Materials and Methods: Seven formalin-fixed, latex-injected cadaveric heads (14 sides) were dissected. For illustrative purposes and to expose the lateral aspect of the brainstem, a retrosigmoid combined with posterior petrosal and translabyrinthine approaches was performed.  The origin of the NI, its position relative to CNs VII and VIII at the brainstem, and its relationship to the regional venous network were systematically evaluated.

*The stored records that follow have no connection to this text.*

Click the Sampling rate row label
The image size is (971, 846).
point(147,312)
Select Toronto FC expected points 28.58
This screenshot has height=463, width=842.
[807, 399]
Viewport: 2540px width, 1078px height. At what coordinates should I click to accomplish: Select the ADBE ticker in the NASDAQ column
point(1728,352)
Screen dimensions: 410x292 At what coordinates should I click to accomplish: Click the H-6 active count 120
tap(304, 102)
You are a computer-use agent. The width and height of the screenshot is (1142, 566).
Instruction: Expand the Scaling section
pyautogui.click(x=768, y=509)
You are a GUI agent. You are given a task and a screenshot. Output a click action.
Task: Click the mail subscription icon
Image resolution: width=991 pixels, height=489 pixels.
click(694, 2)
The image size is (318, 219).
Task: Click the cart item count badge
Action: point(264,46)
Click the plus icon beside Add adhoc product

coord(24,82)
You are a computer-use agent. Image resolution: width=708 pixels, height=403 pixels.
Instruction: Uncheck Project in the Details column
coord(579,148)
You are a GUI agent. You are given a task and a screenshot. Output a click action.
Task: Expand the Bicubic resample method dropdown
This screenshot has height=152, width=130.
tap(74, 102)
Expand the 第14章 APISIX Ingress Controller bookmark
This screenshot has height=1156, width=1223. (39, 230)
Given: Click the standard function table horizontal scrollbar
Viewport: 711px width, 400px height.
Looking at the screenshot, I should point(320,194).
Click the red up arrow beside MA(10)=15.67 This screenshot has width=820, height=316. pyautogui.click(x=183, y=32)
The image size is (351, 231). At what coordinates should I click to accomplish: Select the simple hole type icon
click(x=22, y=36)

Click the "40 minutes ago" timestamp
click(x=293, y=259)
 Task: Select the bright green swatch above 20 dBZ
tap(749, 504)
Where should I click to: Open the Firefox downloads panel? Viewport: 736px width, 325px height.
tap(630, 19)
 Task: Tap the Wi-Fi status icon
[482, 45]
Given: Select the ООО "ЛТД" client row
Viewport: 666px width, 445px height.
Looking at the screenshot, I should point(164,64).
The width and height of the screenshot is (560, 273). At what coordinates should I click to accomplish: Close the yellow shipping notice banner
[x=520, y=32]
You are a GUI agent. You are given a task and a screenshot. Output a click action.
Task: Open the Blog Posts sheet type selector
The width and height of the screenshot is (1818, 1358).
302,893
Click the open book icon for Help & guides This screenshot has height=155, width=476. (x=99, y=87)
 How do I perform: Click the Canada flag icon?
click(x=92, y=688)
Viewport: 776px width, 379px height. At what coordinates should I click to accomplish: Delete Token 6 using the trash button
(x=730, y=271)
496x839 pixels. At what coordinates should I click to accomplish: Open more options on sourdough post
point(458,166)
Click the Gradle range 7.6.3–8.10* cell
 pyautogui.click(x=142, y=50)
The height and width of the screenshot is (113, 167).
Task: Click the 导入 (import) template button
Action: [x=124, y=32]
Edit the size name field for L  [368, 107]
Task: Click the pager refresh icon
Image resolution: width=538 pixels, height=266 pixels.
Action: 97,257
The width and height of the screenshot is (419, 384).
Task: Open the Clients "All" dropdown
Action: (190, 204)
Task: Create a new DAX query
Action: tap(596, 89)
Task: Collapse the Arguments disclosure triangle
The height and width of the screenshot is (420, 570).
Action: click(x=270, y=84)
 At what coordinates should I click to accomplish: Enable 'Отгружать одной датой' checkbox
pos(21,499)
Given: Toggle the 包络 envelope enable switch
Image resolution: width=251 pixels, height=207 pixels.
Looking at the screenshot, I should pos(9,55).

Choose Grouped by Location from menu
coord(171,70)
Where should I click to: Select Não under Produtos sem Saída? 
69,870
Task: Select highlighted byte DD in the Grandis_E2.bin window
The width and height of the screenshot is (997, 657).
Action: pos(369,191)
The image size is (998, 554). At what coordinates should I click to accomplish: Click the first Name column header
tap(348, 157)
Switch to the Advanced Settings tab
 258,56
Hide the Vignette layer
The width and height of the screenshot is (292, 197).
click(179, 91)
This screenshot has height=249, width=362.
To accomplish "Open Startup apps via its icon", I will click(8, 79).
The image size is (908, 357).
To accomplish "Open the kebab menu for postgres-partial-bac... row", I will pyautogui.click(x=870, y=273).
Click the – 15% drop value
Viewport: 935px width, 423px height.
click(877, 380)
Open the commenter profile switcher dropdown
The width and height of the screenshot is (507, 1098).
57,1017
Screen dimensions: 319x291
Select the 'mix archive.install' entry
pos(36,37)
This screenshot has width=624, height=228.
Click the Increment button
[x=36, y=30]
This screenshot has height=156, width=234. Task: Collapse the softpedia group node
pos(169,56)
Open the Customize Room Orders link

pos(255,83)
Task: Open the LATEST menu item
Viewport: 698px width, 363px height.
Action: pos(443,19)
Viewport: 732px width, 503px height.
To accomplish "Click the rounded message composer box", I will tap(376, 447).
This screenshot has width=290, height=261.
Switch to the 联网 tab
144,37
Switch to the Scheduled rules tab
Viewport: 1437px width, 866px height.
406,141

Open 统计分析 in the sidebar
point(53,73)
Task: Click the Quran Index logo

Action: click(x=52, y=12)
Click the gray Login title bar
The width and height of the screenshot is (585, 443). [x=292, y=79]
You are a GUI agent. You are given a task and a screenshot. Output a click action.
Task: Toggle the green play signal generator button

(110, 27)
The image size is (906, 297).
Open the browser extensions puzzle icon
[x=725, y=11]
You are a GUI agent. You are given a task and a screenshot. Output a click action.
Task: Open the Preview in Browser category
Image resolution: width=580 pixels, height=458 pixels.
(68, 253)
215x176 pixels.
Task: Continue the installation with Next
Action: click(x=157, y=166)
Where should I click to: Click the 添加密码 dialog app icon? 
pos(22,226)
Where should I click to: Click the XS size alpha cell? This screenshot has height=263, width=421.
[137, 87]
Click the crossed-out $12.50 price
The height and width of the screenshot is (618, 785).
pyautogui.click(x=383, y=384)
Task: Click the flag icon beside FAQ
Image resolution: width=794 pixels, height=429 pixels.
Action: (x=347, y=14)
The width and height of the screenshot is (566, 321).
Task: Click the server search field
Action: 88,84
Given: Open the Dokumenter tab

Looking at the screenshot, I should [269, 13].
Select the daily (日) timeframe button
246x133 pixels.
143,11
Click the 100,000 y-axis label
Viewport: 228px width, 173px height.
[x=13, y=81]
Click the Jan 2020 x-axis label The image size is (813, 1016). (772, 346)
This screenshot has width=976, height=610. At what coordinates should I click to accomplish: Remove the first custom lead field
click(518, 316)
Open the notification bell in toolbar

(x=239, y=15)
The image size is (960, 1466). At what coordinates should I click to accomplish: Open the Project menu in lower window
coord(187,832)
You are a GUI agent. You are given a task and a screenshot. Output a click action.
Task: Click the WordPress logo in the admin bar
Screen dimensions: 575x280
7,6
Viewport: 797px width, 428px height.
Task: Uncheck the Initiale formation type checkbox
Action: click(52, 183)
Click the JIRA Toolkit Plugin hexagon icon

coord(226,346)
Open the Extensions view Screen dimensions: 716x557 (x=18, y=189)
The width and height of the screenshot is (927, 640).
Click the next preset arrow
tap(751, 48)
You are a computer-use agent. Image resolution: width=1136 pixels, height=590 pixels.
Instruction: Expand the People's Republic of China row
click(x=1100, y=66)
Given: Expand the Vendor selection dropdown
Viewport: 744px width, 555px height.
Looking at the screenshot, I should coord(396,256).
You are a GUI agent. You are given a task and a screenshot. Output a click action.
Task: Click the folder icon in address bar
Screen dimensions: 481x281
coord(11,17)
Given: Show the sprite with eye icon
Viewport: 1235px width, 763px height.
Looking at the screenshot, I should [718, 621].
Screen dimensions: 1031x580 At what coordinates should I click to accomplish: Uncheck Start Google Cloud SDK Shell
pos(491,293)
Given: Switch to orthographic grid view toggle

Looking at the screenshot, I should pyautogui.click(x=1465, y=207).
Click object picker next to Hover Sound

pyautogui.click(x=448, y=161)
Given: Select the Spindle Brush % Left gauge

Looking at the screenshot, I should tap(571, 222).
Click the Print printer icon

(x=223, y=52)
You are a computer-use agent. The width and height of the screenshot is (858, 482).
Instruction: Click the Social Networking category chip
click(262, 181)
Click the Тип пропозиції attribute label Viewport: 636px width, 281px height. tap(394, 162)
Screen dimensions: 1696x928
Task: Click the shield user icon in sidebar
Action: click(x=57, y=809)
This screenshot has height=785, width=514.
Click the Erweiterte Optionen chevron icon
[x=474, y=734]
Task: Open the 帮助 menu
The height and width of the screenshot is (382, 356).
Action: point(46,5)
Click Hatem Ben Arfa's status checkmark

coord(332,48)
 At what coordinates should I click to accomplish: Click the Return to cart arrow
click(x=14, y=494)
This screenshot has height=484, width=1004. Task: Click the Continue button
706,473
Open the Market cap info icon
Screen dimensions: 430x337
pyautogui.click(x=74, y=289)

Results: The nervus intermedius (NI) was identified in all specimens. A single origin was observed in 10 sides (71.4%), whereas multiple origins were present in 4 sides (28.6%) (Fig. 1). The number of bundles ranged from 1 to 5. Among the single-origin group, in 7 sides (70%) one or more bundles arose from the vestibular nerve, whereas in 3 sides (30%) they arose directly from the brainstem. In the multiple-origin group, a total of 16 bundles were identified: 8 (50%) originated from the vestibular nerve, 1 (6.2%) from cranial nerve (CN) VII, and 7 (43.8%) from the brainstem. The position of the NI at the brainstem was consistently anterior, inferior, and medial to the vestibular nerve and superior and lateral to CN VII at their root entry zones (REZs). A consistent relationship between the tributaries of the superior petrosal vein (SPV) and the CN VII–NI–VIII complex was observed. Three main positions of the middle cerebellar peduncle (MCP) vein were identified before its drainage into the cerebellopontine fissure vein. In 3 sides (21.4%), the vein was located between CN VIII–NI complex and CN VII; in 9 sides (64.3%), it was located posterior to the CN VII–NI–VIII complex (Fig. 2); and in 2 sides (14.3%), it was located anterior. In 1 of the posteriorly configured cases (11.1%), a recurrent branch of the MCP vein projected superiorly between CN VIII–NI and CN VII. From a technical standpoint, the safest zone for identification of the NI bundles, avoiding excessive manipulation of vestibular and facial nerves, was at the REZ of the CN VII–NI–VIII complex. Following the bundles to their deepest portion allowed clear visualization of their origin and reduced the risk of fiber misinterpretation or inadvertent nerve injury. The venous pattern surrounding the CN VII–NI–VIII complex could be reliably identified at the level of the SPV.

Conclusion: The surgical anatomy of NI is intimately related to CN VII-VIII complex. Its origin is found inferomedial to the root entry zone (REZ) of the vestibular nerve and superolateral to the facial nerve.

The position of MCP vein between CN VIII-NI complex and CN VII could represent a useful and additional landmark to identify the NI at brainstem.